Milano Unica 42: la moda riparte dalla materia prima
La materia prima torna al centro della moda premium e del Made in Italy
Milano Unica rafforza la sua leadership internazionale e inaugura la 42ª edizione con un segnale forte per l’intero sistema moda: +25% di espositori tessili europei e una crescita complessiva che conferma il Salone come hub strategico per il tessile e gli accessori d’alta gamma.
In scena a Fiera Milano Rho, con le collezioni Primavera/Estate 2027, la manifestazione riunisce 730 aziende e amplia la superficie espositiva fino a 25.803 metri quadrati, in un contesto economico che resta complesso ma mostra segnali di riequilibrio.

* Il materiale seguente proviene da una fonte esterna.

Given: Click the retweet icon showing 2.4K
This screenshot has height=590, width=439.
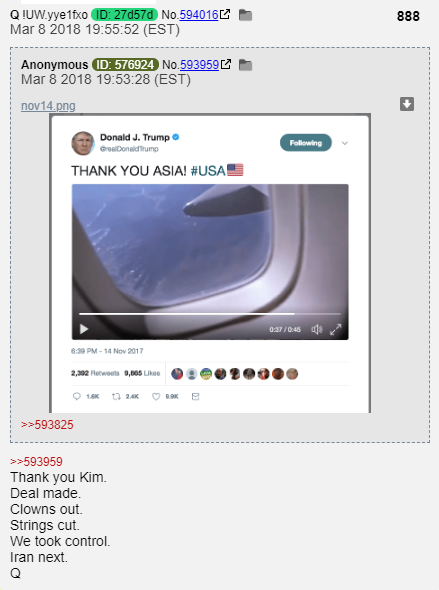Looking at the screenshot, I should tap(117, 396).

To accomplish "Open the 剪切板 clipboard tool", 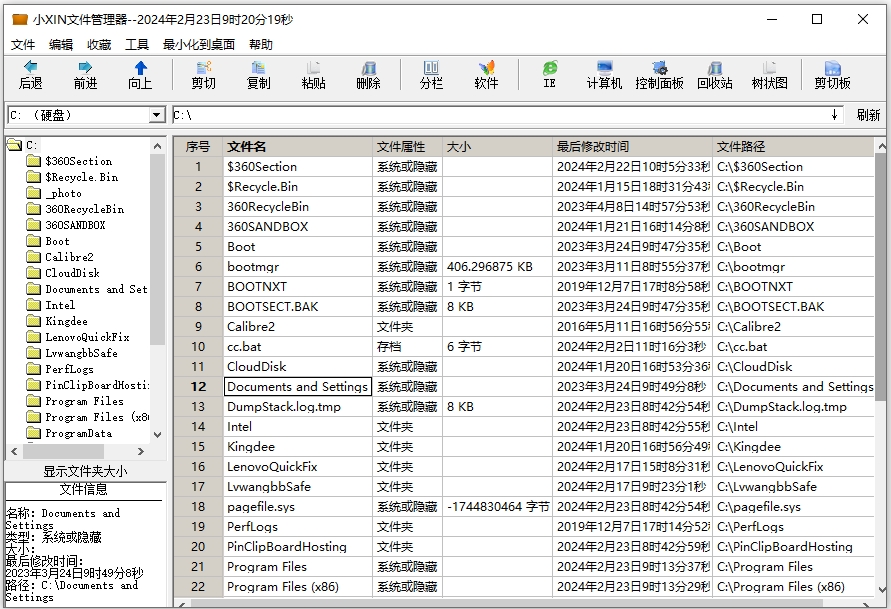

Milano Unica, piattaforma chiave per la moda premium europea
Gli espositori presenti nei Saloni Ideabiella, Moda In e Shirt Avenue sono 585, in crescita del +5,2% rispetto all’edizione di febbraio 2025. Il dato più rilevante riguarda la presenza internazionale: 137 aziende tessili europee, con un incremento del 25%, a testimonianza della centralità di Milano Unica come punto di riferimento per la filiera europea del lusso.
Un risultato che va oltre la dimensione fieristica e assume un valore sistemico. «Gli espositori italiani ed europei trovano in Milano Unica un supporto irrinunciabile per la promozione internazionale delle loro produzioni», ha sottolineato Simone Canclini, Presidente della manifestazione.
Tessile italiano: segnali di stabilizzazione e mercati in ripresa
Secondo le stime dell’Ufficio Studi di Confindustria Moda, basate sui dati Istat dei primi nove mesi del 2025, la tessitura italiana resta in una fase delicata, ma con un netto rallentamento della contrazione rispetto al 2024. Fatturato ed export registrano un calo contenuto (-1,5%), mentre emergono performance positive in alcuni mercati chiave.
Tra questi, Stati Uniti (+5,9%), Gran Bretagna (+9,2%), Polonia (+18%) e Marocco (+14,4%), che compensano le difficoltà persistenti in Asia, in particolare in Cina e Hong Kong. Un quadro che, secondo Canclini, apre a «un moderato ottimismo per il 2026», anche grazie alla ripresa dei comparti cotoniero e liniero, tornati a crescere nel terzo trimestre del 2025.
Il nuovo lusso riparte dalla materia prima
Il tema centrale dell’edizione 42 è chiaro: ridefinire il concetto di lusso, riportando al centro prodotto, qualità e competenza. Un cambio di paradigma che risponde a un consumatore sempre più attento alla coerenza tra prezzo e valore reale.
«Il lusso deve ritrovare nella materia prima il fondamento della propria credibilità», ha dichiarato Canclini, evidenziando il rischio di uno sbilanciamento della filiera verso valle e della progressiva perdita di know-how produttivo. In un mercato premium in trasformazione, il tessuto torna a essere elemento identitario e non semplice componente invisibile.
Filiera, cultura e competitività: il dibattito
Il confronto inaugurale ha messo in dialogo industria, media, finanza e ricerca. Claudio Marenzi (Herno, Montura) ha richiamato l’attenzione sulla disconnessione tra confezione e materiali, sottolineando come l’utilizzo di tessuti di bassa qualità possa indebolire il posizionamento dei brand di alta gamma.
Sul piano culturale, Simone Marchetti (Vanity Fair) ha ribadito l’importanza dell’autenticità del racconto e della valorizzazione del capitale umano, mentre Luca Solca (Sanford C. Bernstein) ha inquadrato la fase attuale come una profonda ridefinizione del lusso globale, sempre meno aspirazionale e sempre più basata su valore tangibile.
Stefania Saviolo (Università Bocconi) ha infine collegato questi temi alla necessità di una comunicazione più trasparente e di un rafforzamento della formazione, elementi chiave per un Made in Italy capace di raccontare anche le fasi a monte della filiera.
Istituzioni e Made in Italy: una strategia condivisa
La presenza delle istituzioni ha confermato il ruolo strategico della moda per l’economia italiana. Il Viceministro Valentino Valentini ha ribadito l’impegno del Governo nel sostenere il comparto, attraverso misure contro l’ultra fast fashion, incentivi agli investimenti e azioni di promozione internazionale del Made in Italy.
Milano Unica come ecosistema di valore
Con la 42ª edizione, Milano Unica si consolida come piattaforma commerciale, culturale e industriale, capace di leggere il cambiamento del settore e di offrire una visione condivisa sul futuro della moda europea.
In un contesto in cui il lusso è chiamato a dimostrare la propria autenticità, la risposta passa dalla filiera: materia prima, competenza e qualità tornano a essere il vero capitale simbolico ed economico del Made in Italy.